いよいよ私に残された試練はあと一枚となっていた。
なんだ。数時間は要すると言われていた恋文模写も、私の手に掛かればこんなものである。さぁ、あと一枚で私も大人か。
「なんてね」
私は自らにツッコミを入れた。
大人になるって一体なんなんだろう。
私は十八歳。女子高生。
けれど恋愛に於いては彼氏なんて出来たこともないし、恋すらしたことがない。恋愛感情なんて全く分からない悲しい女子高生なんだ、私は。

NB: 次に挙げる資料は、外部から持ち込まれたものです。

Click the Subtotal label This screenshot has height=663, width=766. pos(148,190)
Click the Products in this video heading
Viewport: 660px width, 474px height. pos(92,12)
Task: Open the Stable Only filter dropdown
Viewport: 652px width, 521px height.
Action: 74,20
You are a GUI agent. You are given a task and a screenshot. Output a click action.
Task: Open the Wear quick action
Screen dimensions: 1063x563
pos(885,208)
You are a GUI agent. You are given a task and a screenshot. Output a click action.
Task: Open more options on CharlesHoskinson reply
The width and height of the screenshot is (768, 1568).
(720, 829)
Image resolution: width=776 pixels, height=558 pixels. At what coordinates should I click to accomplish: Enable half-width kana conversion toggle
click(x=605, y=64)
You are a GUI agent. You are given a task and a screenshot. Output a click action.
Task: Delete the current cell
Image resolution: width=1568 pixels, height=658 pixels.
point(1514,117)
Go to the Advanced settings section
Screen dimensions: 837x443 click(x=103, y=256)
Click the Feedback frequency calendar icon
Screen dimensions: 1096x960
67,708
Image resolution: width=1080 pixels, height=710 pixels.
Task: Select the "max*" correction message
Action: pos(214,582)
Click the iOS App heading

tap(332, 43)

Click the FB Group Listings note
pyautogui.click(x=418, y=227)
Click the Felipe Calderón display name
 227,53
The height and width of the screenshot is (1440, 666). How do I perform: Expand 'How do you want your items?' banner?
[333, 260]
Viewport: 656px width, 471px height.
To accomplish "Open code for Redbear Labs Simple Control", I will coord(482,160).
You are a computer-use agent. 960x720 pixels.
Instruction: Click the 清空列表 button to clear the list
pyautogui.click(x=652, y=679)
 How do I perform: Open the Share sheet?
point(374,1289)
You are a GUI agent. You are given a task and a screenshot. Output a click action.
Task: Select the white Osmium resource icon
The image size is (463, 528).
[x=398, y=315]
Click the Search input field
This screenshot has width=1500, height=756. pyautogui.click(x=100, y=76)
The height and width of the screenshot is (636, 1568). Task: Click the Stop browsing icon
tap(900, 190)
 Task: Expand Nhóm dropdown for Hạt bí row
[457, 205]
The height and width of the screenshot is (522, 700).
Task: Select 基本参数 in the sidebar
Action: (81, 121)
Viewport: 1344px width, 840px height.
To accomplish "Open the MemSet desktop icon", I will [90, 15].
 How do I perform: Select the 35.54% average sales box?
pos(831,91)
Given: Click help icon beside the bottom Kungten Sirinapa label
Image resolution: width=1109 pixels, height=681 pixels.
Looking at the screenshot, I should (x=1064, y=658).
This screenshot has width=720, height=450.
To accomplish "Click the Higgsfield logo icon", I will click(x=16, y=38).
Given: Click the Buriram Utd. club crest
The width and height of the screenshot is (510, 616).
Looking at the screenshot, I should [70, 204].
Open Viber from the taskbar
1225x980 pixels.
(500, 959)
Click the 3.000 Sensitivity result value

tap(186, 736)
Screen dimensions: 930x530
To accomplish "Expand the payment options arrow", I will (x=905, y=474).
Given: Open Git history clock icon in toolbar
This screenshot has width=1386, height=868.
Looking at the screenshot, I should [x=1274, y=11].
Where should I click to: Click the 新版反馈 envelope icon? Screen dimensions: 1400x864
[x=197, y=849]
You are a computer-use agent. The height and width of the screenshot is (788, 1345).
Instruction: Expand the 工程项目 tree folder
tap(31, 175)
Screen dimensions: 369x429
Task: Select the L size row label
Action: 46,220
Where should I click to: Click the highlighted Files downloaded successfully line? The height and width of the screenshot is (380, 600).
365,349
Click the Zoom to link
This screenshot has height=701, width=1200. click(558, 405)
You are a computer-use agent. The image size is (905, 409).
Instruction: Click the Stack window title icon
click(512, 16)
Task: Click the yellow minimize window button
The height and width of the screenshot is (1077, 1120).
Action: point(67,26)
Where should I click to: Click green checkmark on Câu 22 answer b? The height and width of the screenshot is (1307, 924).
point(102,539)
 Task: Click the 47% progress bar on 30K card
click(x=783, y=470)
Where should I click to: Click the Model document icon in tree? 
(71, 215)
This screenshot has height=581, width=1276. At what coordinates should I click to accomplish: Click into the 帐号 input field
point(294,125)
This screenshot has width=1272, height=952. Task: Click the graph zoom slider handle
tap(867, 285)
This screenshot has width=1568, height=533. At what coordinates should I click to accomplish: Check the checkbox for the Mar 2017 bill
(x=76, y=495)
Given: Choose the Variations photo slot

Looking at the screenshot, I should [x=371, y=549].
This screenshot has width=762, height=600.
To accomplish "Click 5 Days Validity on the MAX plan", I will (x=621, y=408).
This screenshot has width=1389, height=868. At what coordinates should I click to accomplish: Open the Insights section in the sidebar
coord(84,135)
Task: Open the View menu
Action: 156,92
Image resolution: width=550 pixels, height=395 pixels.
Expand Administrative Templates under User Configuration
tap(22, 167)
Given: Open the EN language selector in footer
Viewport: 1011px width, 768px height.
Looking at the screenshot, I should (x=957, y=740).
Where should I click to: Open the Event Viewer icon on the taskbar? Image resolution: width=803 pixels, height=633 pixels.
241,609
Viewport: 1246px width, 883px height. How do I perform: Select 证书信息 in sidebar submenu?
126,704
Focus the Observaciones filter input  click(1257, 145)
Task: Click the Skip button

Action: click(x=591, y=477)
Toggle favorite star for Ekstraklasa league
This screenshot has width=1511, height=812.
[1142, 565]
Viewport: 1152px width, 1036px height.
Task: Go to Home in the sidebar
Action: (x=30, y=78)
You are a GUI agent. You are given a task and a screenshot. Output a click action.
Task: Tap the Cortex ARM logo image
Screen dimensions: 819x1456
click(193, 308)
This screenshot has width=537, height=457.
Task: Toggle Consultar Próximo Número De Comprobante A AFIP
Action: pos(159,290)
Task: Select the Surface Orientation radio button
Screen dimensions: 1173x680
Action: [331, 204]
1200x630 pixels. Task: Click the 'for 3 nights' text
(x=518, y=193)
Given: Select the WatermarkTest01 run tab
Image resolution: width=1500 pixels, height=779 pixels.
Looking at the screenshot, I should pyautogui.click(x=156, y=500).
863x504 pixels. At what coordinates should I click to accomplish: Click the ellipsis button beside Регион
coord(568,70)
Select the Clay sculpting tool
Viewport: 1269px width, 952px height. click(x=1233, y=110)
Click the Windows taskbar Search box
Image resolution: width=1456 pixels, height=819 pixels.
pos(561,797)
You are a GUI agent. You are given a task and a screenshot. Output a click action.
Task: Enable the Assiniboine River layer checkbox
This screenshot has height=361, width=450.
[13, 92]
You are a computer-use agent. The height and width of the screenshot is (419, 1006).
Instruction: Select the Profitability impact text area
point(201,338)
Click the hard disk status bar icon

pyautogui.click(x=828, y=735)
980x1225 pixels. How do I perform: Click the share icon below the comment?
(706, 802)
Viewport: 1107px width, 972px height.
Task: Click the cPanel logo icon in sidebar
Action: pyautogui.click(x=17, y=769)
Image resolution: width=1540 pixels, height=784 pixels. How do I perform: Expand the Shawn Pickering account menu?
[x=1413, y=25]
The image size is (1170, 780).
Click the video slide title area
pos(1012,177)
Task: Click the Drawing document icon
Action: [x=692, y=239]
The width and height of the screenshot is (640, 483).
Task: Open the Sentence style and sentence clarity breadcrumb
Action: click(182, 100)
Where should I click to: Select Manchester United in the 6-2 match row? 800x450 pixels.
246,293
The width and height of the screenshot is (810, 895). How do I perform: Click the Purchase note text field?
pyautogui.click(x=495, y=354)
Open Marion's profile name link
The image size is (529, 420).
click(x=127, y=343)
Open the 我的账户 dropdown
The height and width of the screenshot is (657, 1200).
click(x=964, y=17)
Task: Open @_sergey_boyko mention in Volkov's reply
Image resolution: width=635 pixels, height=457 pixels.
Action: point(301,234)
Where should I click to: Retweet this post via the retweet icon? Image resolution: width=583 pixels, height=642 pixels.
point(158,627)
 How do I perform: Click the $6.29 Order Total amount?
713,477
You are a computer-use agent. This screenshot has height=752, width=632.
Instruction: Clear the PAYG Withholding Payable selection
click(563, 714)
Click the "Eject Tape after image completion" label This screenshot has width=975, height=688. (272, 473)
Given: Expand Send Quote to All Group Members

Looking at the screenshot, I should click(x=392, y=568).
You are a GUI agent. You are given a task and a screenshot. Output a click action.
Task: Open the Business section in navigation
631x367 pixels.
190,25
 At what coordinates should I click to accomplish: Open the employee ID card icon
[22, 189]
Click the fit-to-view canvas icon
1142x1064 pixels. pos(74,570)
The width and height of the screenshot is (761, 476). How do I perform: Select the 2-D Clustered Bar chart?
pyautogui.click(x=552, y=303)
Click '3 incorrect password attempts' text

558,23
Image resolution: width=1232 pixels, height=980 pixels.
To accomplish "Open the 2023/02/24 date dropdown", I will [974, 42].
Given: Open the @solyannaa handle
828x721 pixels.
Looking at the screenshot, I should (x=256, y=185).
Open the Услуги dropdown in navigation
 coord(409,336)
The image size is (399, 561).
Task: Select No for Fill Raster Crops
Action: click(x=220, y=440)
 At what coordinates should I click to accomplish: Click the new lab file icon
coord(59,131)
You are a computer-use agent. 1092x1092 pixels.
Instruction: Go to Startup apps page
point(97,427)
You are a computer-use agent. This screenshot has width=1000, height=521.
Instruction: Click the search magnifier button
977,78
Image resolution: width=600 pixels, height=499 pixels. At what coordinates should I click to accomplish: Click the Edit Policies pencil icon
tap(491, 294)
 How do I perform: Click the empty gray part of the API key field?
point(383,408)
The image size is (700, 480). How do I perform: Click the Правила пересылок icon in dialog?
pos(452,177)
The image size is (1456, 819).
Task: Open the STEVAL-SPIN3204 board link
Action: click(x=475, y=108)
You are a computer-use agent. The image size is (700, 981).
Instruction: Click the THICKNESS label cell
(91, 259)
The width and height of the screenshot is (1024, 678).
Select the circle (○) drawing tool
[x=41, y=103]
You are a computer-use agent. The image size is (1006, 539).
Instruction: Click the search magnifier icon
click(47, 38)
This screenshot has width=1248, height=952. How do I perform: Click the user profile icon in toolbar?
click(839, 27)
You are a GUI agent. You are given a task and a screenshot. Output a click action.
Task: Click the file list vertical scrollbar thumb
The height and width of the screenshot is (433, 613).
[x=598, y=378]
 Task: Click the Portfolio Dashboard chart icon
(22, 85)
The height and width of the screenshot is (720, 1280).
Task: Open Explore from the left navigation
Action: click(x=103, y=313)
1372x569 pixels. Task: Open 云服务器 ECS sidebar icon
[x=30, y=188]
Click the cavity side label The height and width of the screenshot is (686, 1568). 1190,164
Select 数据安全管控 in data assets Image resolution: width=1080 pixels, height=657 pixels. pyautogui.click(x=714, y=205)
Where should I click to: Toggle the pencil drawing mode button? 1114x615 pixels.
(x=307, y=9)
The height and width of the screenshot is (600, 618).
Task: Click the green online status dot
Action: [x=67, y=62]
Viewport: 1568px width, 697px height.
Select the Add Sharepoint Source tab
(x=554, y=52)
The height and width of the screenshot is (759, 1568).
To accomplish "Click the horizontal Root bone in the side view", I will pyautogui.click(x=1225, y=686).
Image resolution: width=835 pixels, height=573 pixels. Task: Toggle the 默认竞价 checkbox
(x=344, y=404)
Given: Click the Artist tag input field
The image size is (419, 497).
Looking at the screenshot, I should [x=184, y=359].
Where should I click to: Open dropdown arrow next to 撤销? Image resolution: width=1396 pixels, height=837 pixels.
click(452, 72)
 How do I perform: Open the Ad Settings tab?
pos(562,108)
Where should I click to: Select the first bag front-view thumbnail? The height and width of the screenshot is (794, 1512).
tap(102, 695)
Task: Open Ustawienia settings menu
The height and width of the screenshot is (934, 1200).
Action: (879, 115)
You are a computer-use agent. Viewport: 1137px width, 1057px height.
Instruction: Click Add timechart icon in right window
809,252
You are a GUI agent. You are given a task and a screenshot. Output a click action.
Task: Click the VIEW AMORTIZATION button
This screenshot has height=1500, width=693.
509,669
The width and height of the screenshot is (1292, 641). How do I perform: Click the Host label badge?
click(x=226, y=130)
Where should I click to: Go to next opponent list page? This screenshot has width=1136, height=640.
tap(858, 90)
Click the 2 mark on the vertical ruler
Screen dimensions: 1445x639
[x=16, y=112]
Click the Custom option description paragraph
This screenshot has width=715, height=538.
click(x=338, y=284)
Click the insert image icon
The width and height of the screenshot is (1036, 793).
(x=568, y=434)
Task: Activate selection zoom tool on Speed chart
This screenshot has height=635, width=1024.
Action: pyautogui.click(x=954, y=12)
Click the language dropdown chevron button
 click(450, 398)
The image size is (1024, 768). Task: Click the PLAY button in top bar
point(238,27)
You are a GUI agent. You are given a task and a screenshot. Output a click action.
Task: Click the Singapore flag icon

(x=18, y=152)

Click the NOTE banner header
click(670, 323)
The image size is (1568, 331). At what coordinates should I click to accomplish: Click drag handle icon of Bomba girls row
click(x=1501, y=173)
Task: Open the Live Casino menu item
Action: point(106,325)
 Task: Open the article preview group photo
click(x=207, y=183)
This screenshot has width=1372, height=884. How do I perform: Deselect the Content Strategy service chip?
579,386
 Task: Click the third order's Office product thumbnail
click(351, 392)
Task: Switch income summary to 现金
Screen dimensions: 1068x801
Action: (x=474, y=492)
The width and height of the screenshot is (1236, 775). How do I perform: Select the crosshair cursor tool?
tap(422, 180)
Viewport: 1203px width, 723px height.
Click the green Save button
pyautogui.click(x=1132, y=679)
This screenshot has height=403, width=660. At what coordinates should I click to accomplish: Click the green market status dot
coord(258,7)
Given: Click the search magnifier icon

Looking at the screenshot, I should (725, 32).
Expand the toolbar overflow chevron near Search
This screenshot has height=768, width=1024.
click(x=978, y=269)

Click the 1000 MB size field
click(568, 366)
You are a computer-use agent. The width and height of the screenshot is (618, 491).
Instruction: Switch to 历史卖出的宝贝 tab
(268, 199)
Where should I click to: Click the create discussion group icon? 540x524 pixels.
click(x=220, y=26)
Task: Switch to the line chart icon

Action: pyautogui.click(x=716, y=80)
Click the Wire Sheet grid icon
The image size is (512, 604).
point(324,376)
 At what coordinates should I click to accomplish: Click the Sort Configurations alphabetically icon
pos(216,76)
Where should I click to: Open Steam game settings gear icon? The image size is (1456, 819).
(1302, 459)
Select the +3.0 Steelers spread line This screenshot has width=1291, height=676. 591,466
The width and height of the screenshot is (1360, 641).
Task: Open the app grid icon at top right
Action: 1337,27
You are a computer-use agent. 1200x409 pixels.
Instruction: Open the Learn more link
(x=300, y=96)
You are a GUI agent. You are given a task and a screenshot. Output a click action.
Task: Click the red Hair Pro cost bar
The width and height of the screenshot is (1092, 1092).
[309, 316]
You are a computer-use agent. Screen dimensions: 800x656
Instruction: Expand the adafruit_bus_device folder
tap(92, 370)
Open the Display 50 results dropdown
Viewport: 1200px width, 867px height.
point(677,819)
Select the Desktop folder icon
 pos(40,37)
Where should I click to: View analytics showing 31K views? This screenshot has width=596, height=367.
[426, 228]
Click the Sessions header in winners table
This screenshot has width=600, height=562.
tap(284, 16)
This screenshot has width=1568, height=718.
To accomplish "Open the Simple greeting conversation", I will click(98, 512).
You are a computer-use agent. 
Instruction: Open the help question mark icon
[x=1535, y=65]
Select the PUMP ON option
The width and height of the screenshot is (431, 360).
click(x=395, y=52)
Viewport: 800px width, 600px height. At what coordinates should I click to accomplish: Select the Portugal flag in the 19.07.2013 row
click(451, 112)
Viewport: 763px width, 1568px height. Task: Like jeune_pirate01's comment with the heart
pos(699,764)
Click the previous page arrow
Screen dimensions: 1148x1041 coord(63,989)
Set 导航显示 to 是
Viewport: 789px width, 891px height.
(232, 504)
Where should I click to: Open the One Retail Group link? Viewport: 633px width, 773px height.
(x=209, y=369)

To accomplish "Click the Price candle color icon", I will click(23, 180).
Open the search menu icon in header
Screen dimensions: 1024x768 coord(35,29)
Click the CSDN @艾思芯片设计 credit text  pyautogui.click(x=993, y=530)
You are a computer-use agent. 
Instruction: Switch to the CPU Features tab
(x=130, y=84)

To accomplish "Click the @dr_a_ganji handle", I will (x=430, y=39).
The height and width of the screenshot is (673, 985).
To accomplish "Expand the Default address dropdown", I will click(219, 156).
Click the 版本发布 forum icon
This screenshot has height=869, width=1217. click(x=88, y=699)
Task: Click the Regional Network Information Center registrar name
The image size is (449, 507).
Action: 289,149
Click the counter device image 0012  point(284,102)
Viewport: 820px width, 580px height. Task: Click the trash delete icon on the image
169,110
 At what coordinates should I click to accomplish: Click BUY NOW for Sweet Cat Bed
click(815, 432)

そんな私がこんな恋愛の和歌を書いたところで何も分からない。分かった気にすらなれない。
「大人ってなんなんだろう」
私はまた独り言を言ってみた。
大人が言う大人の意味が分からない。
成人すれば大人とはよく聞くが、私はまだ十八歳だ。成人式なんてまだ二年も先なんだ。
そうしてしばらく考えてみたけどやはり分からなかった私は、「まぁいっか」と考える事をやめる。
とりあえずこれを書き切って大人になりましたと言えばいいんだろう。
母さんと婆ちゃんにドヤ顔をした後、またいつものように漫画でも読んでやろう。
私は最後の一枚を取り出す。
それは今まで書いてきたものとは少し違っていた。